■ **What to do**: Render the entries from the beginning through the line containing "Action: pos(43,353)", inclusive, as a Markdown table with the columns No. and Line. Give each non-blank line its own row and omit blank lines.

Start of Records supplied

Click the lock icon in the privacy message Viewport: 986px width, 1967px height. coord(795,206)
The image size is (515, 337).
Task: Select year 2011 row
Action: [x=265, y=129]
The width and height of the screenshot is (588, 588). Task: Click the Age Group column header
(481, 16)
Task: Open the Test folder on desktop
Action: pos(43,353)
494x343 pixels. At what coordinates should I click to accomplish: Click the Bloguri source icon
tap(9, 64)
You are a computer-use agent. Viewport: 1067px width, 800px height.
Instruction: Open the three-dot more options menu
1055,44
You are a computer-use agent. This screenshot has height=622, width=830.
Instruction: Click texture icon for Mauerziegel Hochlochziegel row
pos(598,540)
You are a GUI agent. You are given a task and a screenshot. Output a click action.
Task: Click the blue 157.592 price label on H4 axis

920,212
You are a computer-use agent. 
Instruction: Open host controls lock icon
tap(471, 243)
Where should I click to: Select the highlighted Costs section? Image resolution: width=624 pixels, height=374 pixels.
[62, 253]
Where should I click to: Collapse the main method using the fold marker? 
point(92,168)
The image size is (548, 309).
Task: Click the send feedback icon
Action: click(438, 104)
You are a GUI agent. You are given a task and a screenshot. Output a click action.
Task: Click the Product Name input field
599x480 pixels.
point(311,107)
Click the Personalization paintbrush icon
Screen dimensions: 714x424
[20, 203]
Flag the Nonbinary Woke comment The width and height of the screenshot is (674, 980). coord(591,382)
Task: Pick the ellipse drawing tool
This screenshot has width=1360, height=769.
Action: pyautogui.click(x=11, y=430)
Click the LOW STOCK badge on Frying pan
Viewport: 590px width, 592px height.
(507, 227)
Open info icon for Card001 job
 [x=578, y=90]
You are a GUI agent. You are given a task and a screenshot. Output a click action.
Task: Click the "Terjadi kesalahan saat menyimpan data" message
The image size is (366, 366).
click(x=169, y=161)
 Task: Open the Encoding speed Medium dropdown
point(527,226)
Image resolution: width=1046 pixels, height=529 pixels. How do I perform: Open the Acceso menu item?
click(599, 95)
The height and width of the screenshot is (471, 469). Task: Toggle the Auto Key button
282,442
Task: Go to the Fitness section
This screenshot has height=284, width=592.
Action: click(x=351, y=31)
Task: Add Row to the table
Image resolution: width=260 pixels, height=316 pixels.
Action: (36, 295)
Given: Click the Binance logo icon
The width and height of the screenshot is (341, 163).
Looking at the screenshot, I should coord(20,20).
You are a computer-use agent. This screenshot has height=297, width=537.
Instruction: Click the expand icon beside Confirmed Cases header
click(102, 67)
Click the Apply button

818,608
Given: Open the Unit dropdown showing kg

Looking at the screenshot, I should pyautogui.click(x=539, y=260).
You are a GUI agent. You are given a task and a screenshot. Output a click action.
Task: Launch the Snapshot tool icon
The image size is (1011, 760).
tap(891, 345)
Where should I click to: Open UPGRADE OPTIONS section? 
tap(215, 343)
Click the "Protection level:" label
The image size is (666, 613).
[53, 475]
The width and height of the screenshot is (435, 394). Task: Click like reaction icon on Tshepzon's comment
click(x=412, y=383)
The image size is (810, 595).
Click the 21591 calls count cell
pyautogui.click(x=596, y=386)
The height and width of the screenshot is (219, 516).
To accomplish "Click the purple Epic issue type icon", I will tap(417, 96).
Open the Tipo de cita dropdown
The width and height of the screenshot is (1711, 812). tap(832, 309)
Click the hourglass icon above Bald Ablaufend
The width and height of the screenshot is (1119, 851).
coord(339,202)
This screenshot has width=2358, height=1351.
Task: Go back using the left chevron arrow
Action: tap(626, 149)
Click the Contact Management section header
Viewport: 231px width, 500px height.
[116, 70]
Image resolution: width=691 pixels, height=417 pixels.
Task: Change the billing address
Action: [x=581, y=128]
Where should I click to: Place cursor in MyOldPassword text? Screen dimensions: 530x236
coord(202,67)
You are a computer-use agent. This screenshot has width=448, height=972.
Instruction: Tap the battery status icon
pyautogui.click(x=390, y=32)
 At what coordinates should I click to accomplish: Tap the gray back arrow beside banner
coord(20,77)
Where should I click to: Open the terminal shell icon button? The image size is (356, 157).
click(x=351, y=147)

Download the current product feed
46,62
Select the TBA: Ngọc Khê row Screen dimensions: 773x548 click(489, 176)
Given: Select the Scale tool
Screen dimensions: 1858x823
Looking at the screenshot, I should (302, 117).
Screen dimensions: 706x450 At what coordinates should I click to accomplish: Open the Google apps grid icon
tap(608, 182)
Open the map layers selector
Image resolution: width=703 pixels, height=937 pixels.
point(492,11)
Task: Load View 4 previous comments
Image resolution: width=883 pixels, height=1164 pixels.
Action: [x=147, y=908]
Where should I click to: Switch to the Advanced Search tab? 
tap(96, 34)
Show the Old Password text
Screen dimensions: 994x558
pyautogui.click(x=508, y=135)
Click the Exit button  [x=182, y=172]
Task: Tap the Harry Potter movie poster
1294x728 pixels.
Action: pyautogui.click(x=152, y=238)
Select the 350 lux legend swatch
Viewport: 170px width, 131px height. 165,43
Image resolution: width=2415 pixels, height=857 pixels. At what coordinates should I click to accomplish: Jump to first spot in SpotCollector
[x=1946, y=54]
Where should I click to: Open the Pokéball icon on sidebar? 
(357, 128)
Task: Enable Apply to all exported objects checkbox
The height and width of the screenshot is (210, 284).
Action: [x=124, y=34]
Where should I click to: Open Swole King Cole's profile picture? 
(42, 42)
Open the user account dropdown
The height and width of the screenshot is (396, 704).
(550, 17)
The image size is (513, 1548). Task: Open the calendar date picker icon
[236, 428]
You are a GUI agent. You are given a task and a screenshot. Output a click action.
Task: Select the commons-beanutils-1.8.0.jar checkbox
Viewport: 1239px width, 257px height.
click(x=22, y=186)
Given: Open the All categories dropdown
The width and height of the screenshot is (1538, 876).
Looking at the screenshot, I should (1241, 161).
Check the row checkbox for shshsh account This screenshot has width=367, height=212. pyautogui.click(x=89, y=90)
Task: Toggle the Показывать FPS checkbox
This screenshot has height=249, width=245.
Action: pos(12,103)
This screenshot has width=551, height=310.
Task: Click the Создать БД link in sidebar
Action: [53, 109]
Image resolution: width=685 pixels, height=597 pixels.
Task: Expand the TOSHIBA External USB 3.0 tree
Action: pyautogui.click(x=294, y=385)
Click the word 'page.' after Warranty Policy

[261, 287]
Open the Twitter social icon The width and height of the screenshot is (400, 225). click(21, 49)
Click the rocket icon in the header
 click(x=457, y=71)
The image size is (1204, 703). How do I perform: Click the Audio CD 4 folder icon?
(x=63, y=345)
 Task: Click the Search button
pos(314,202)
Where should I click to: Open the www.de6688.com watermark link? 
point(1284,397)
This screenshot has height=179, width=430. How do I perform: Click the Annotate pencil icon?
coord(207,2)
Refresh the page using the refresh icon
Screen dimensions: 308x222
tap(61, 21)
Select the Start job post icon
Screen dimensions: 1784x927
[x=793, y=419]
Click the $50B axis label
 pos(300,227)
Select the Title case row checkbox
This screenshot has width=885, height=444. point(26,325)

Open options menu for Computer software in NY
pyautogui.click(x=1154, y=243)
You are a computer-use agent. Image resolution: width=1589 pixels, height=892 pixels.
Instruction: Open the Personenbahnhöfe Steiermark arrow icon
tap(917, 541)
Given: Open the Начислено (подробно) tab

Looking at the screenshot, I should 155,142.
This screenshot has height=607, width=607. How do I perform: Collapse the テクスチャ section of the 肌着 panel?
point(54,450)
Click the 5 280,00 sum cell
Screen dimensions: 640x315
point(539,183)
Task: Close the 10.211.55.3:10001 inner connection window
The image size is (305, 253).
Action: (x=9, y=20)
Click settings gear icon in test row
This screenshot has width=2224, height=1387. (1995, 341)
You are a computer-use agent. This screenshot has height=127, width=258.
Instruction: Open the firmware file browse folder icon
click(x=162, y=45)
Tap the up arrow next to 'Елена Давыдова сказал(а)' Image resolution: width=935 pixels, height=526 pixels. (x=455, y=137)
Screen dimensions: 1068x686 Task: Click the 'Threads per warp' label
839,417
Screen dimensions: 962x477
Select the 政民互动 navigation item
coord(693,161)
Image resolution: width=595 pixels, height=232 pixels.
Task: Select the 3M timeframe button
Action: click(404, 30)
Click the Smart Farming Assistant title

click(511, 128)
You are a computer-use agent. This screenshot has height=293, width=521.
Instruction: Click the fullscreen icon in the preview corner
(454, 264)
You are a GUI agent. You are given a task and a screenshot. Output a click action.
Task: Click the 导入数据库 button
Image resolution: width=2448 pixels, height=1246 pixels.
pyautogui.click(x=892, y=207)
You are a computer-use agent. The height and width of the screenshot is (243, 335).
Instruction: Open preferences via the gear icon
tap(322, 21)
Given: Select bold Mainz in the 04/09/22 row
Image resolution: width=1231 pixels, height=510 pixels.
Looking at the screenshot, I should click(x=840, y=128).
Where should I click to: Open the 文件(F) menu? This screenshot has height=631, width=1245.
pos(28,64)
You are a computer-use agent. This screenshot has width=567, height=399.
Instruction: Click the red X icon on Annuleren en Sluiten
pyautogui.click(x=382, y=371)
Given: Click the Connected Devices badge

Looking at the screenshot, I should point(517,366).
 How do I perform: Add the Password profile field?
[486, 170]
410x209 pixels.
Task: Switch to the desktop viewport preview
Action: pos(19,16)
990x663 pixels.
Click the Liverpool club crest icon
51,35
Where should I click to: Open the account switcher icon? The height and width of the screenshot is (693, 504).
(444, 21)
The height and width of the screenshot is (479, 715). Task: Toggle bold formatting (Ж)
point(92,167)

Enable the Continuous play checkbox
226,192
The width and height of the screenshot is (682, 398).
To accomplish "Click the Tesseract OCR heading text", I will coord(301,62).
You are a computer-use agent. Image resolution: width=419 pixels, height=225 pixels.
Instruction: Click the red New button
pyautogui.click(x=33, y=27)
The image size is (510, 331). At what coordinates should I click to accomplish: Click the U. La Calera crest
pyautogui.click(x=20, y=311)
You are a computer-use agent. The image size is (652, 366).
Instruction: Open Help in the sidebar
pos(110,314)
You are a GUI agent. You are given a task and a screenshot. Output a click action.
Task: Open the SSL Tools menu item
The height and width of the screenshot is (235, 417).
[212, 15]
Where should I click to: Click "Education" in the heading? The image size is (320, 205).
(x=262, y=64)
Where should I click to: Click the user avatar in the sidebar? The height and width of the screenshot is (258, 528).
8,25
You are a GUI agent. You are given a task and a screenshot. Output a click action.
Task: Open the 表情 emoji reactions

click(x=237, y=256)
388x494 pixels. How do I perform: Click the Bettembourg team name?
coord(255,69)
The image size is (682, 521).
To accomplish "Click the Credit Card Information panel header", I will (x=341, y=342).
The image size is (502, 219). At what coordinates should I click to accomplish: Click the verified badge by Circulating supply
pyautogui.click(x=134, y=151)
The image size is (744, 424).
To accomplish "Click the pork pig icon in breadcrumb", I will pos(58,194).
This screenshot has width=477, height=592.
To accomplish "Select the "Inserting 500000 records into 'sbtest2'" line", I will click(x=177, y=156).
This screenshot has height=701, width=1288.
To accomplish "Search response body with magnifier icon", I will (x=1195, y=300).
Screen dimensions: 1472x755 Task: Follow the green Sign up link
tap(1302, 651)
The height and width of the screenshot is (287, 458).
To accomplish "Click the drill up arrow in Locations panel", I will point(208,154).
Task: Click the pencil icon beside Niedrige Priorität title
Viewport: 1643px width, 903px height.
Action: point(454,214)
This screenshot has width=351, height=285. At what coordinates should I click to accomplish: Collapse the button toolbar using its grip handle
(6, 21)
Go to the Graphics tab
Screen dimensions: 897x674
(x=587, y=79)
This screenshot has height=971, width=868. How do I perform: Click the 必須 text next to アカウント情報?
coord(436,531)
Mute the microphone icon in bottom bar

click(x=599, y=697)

End of Records supplied

■ **Exercise result**:
| No. | Line |
|---|---|
| 1 | Click the lock icon in the privacy message Viewport: 986px width, 1967px height. coord(795,206) |
| 2 | The image size is (515, 337). |
| 3 | Task: Select year 2011 row |
| 4 | Action: [x=265, y=129] |
| 5 | The width and height of the screenshot is (588, 588). Task: Click the Age Group column header |
| 6 | (481, 16) |
| 7 | Task: Open the Test folder on desktop |
| 8 | Action: pos(43,353) |